Home » Aviation, Press Releases » Three more A321 planes join Cebu Pacific’s expanding fleet

Low-cost carrier Cebu Pacific Air has taken delivery of three additional brand-new Airbus A321CEO (Current Engine Option) aircraft, beefing up its fleet to 65.

With the delivery, Cebu Pacific now has four Airbus A321CEO, 36 Airbus A320, eight Airbus A330, eight ATR 72-500, and nine ATR 72-600 airplanes.

Cebu Pacific has invested US$4.9 billion on its new A321 fleet, with deliveries of additional three A321CEOs and 32 A321NEOs (New Engine Option) spread from this year until 2022.

These new aircraft will support Cebu Pacific’s expansion plans across the region, further boosting a network that now spans over 100 routes on 37 domestic and 26 international destinations.

The new A321CEOs can accommodate 50 more passengers for a total seating capacity of 230 seats. Coupled with investments in avionics, Cebu Pacific said this will lead to more efficient operations and to even lower fares for its customers.

Meanwhile, Cebu Pacific said it will temporarily suspend all flights to and from Caticlan, Aklan on the back of sluggish demand as Boracay remains closed to tourism activities.
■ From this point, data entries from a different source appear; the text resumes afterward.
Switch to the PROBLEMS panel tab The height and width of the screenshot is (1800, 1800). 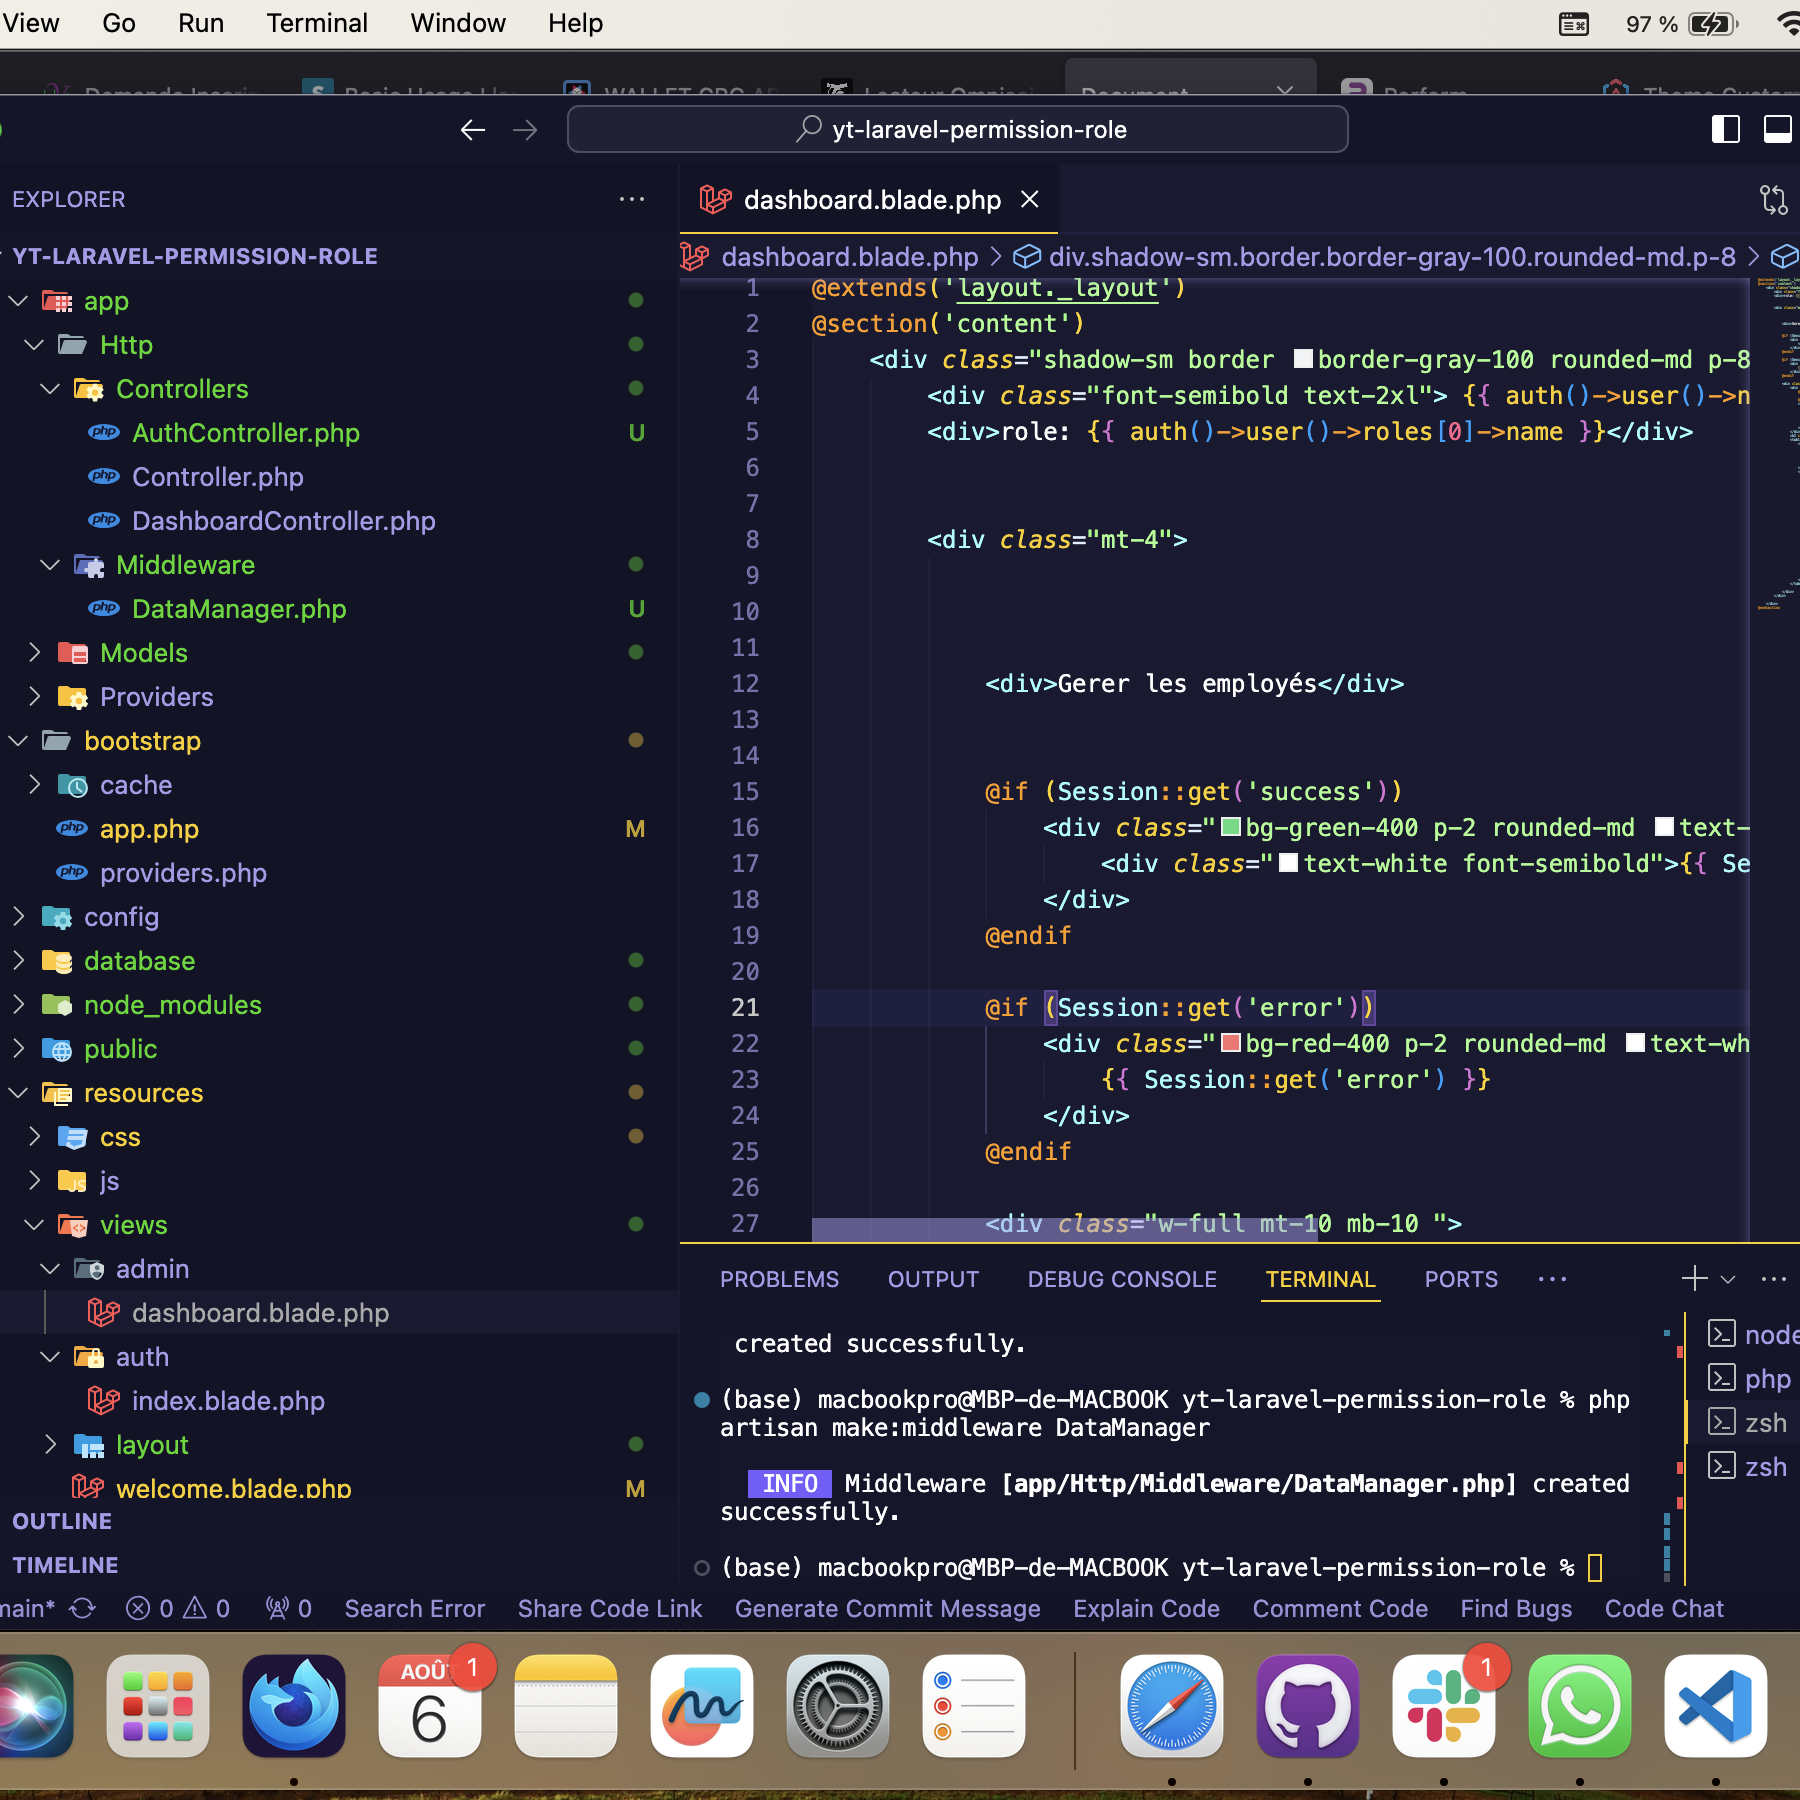[x=779, y=1279]

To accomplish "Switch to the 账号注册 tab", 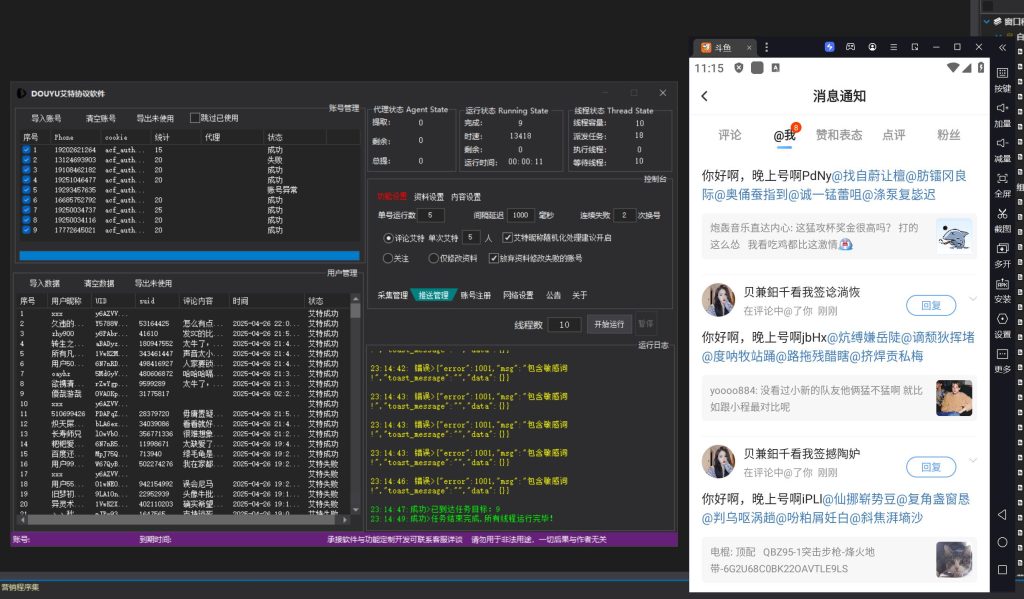I will pos(475,295).
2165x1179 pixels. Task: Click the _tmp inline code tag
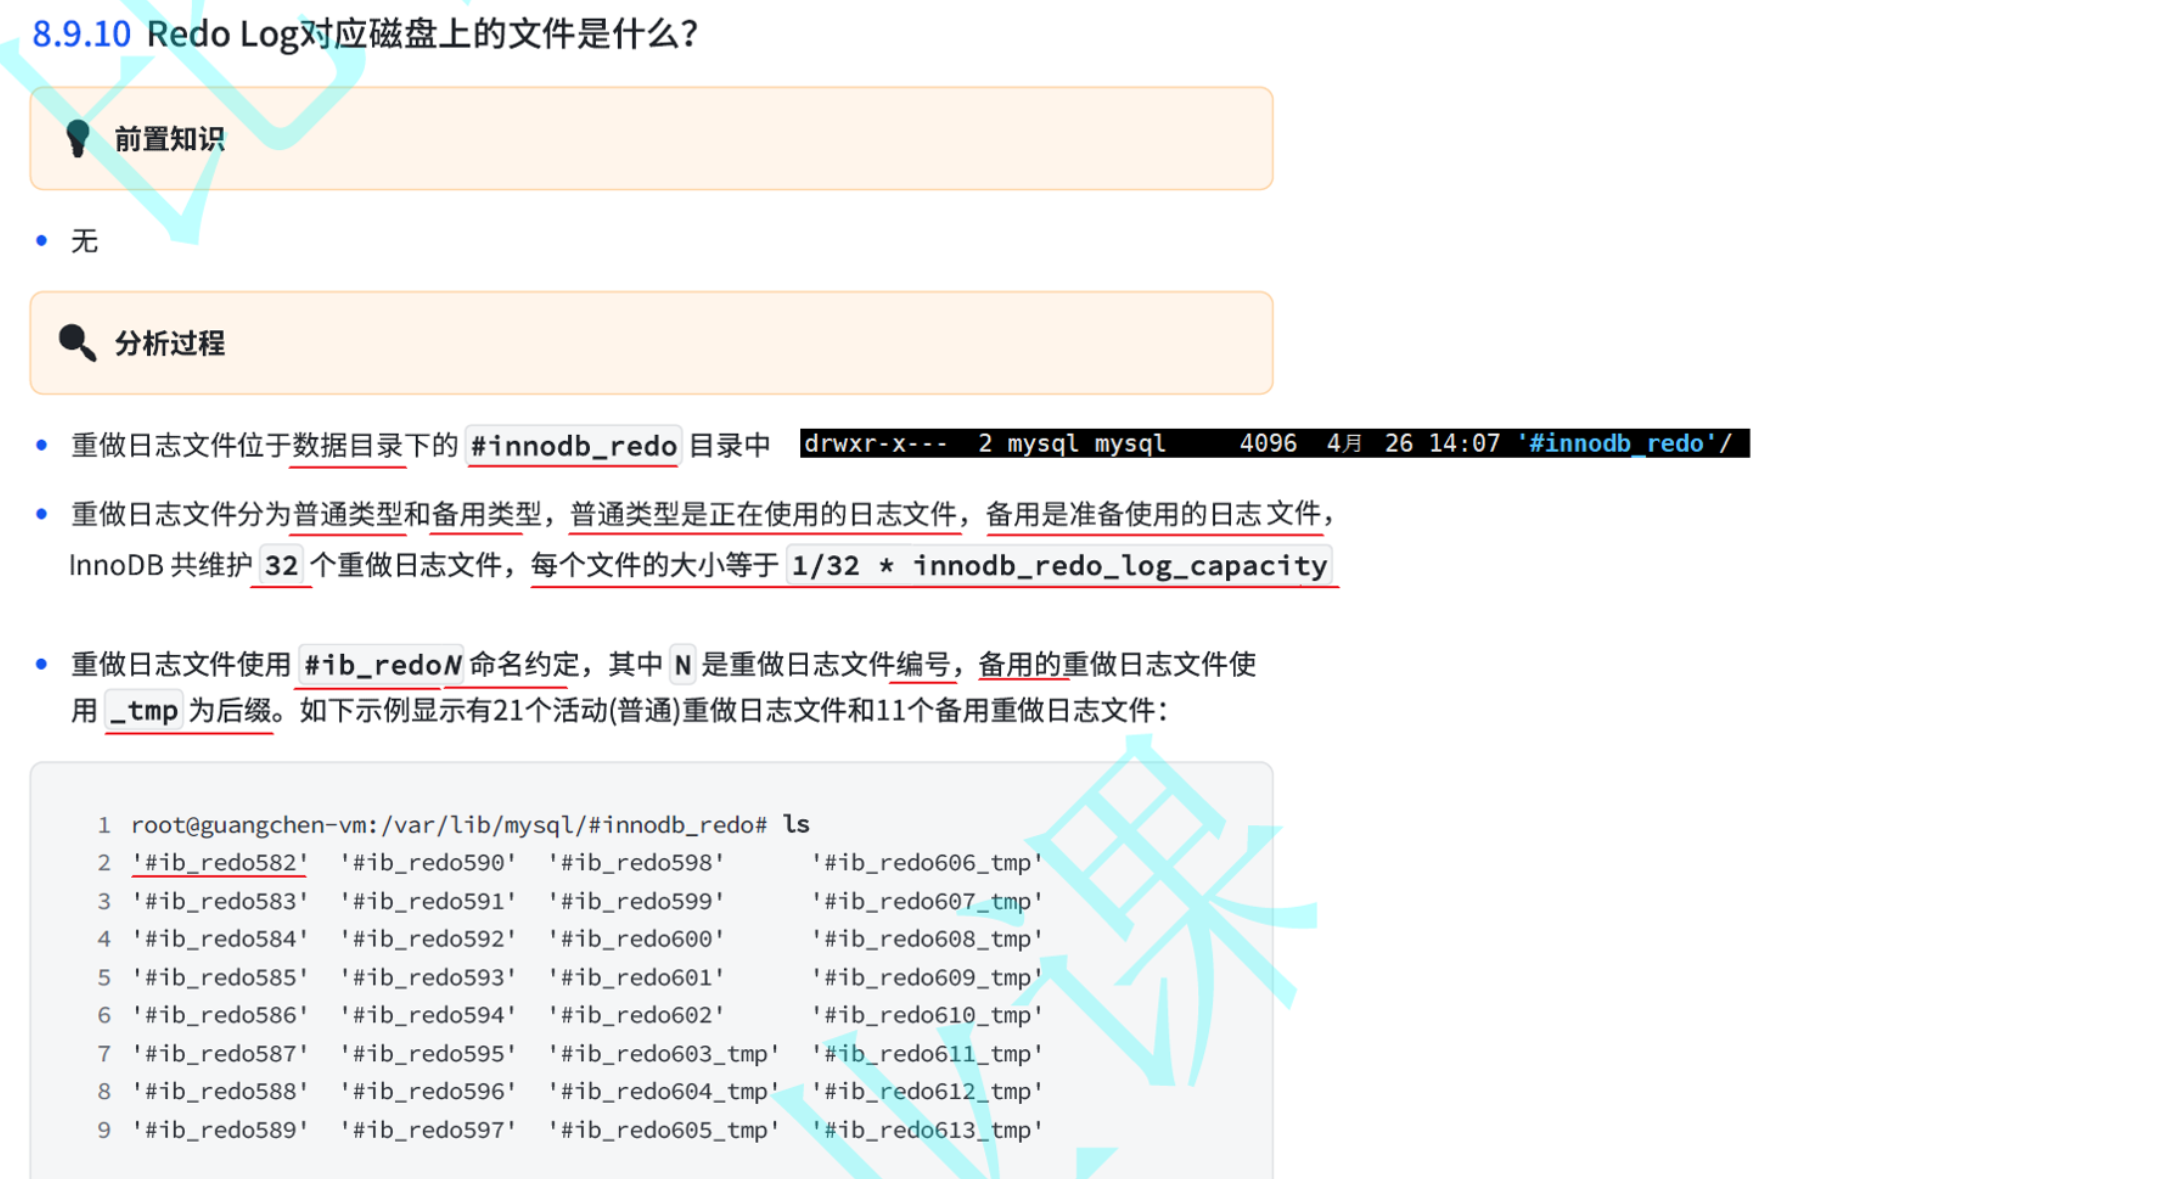(144, 711)
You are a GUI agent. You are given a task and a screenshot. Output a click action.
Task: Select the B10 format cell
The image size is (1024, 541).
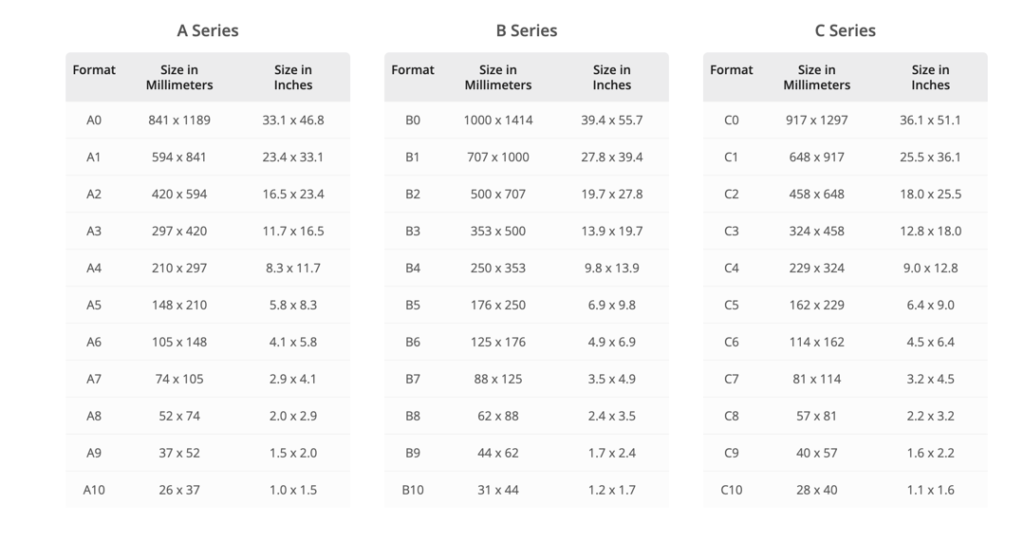(x=413, y=490)
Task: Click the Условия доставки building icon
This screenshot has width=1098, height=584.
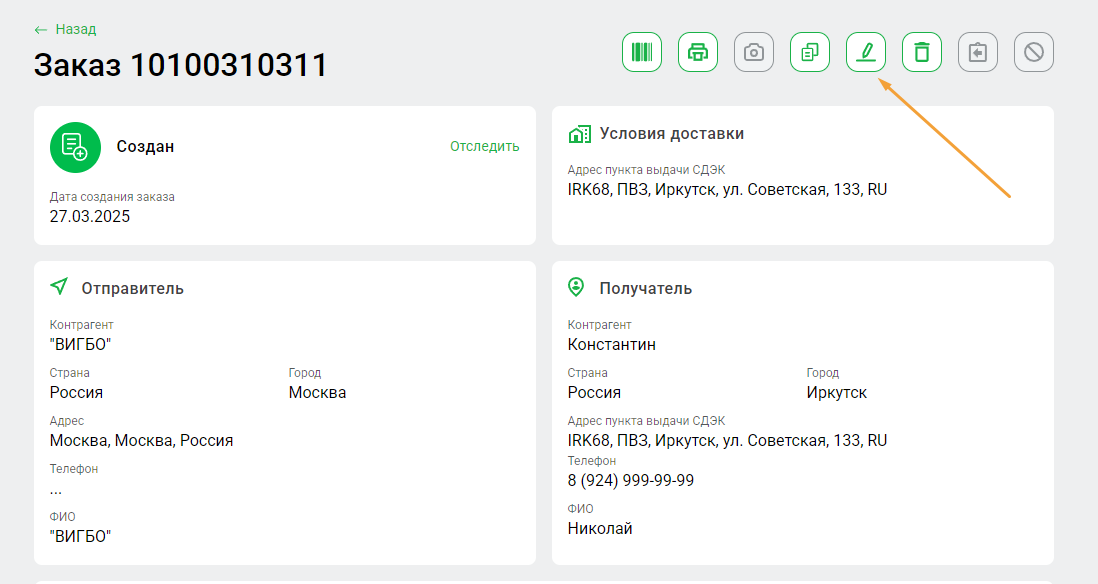Action: tap(578, 134)
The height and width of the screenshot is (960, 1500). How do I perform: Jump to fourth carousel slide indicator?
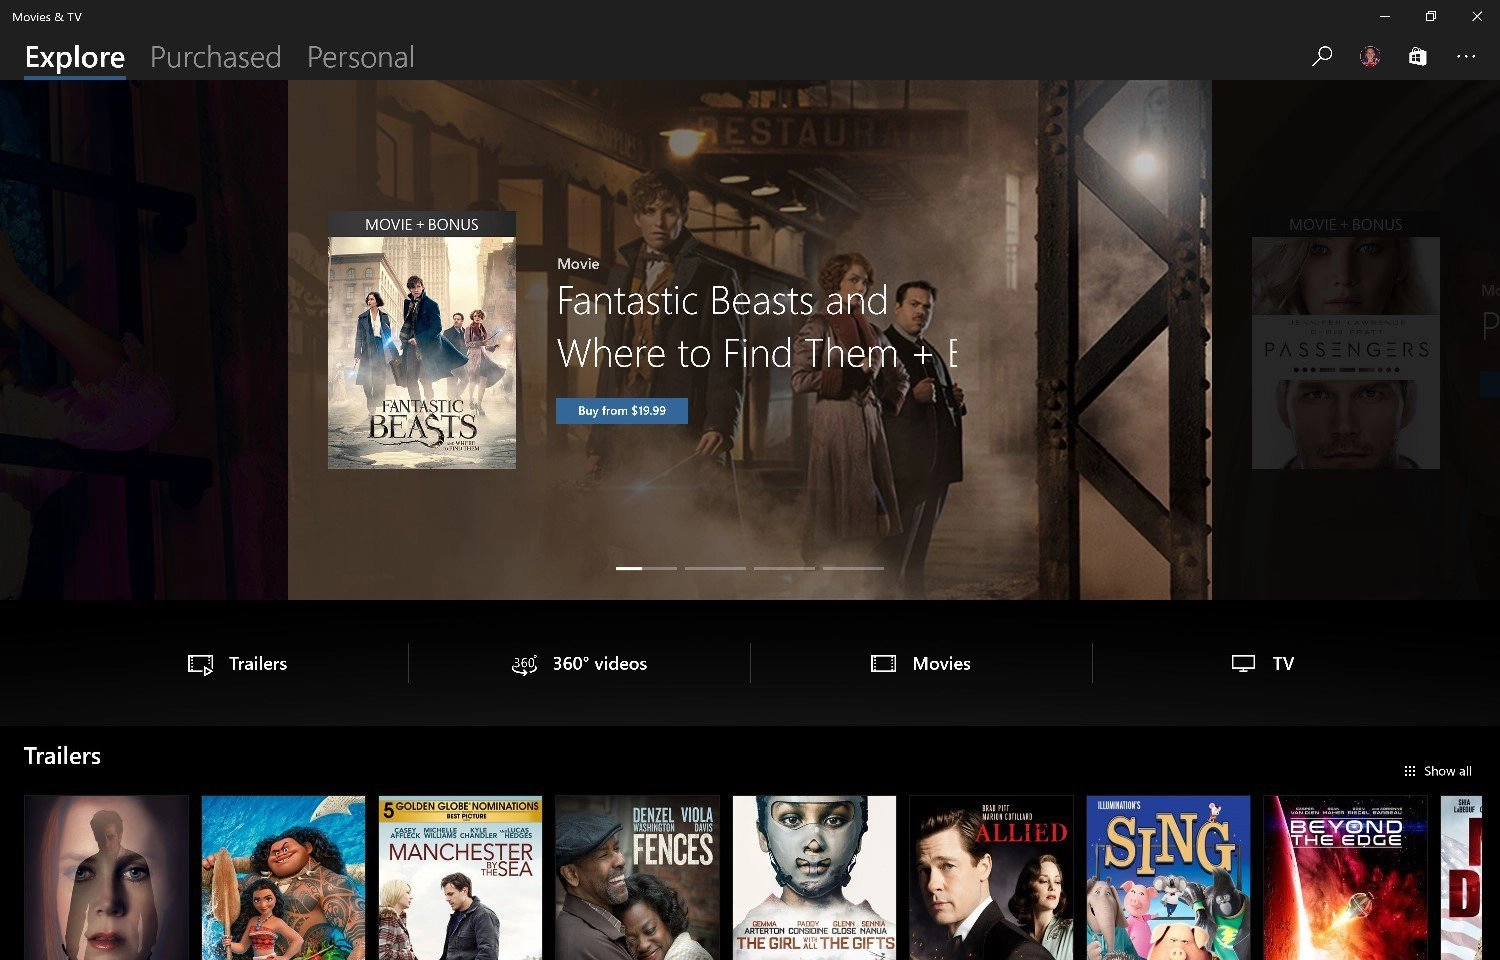853,568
The suspension of all of the carrier’s operations will take effect from May 17 until October 27, 2018.

Prior to Boracay’s closure from April 26, Cebu Pacific had maintained a daily flight between Manila and Caticlan as well as Cebu and Caticlan.

The airline said it will resume full commercial service in Caticlan once Boracay opens in late October 2018.

Affected passengers may take any of the following options: get a full refund; place the full value of the ticket in a travel fund for future use; rebook the flight within 30 days without penalties, subject to flight/seat availability; or reroute to any domestic destination within 30 days without penalties, subject to flight/seat availability.

Cebu Pacific said it is providing this information to passengers affected by the flight cancellations.

Aside from Cebu Pacific, other airlines have also limited their flights to Caticlan and Kalibo after the government closed off the island to tourists for six months to make way for its rehabilitation.